SUPPLIED MATERIAL =>
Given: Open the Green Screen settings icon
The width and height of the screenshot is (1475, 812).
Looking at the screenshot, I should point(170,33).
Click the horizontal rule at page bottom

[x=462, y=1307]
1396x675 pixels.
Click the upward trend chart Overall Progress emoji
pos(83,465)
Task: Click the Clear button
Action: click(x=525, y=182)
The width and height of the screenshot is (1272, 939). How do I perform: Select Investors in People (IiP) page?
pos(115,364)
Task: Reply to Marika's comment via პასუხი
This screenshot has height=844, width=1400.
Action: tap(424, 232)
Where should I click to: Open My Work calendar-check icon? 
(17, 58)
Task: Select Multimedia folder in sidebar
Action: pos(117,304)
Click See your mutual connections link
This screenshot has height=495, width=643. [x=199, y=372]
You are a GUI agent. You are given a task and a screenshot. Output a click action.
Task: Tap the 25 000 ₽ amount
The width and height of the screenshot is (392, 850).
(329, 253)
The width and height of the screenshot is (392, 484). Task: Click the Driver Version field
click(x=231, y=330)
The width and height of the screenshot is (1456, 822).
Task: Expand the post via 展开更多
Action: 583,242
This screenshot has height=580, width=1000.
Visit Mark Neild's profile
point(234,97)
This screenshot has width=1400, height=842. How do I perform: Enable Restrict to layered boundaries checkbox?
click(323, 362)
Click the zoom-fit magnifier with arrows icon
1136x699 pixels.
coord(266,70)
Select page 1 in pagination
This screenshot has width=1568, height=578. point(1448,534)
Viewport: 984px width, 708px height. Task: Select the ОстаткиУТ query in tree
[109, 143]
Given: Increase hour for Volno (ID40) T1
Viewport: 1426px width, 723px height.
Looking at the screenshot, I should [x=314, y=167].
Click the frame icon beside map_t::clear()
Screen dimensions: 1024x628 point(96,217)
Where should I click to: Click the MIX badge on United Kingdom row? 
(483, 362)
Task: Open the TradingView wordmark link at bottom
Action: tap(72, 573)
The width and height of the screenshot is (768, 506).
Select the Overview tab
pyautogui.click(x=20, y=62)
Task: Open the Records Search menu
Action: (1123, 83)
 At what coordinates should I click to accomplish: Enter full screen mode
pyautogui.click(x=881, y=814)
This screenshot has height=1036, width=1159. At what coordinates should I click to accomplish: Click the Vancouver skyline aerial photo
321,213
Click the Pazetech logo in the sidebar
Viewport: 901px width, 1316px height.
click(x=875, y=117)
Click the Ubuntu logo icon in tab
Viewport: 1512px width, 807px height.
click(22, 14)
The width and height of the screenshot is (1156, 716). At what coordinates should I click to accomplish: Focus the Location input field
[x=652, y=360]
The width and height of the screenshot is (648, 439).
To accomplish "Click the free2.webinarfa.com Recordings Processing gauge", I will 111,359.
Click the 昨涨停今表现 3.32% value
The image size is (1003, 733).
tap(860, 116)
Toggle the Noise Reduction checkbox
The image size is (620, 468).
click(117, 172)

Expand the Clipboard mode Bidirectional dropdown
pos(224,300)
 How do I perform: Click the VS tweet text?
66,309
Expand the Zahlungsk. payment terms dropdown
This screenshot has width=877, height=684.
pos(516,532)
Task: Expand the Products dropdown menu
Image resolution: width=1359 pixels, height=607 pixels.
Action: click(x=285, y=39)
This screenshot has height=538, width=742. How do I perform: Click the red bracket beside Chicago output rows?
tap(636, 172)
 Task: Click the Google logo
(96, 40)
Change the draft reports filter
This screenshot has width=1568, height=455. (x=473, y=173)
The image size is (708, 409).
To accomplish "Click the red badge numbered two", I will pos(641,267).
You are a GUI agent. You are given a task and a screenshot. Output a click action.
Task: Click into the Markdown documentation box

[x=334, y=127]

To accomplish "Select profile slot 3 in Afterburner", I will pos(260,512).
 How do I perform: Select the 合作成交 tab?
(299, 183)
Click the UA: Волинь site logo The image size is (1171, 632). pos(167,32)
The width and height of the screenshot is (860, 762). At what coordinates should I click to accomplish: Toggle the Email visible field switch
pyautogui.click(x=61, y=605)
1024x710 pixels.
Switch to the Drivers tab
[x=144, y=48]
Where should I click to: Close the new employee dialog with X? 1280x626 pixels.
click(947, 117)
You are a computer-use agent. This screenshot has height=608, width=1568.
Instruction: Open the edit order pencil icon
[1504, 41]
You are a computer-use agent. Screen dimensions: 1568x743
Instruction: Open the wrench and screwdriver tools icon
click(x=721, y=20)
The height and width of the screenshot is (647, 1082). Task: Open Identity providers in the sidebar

YOUR TASK => Search the entries for the string "agent". Copy every line that has it.

PROBLEM SOLUTION =>
You are a GUI agent. You are given a task and a screenshot. Output a click action.
You are a GUI agent. You are given a task and a screenshot. Output a click action.
You are a computer-use agent. This screenshot has height=608, width=1568.
You are a computer-use agent. Screen dimensions: 1568x743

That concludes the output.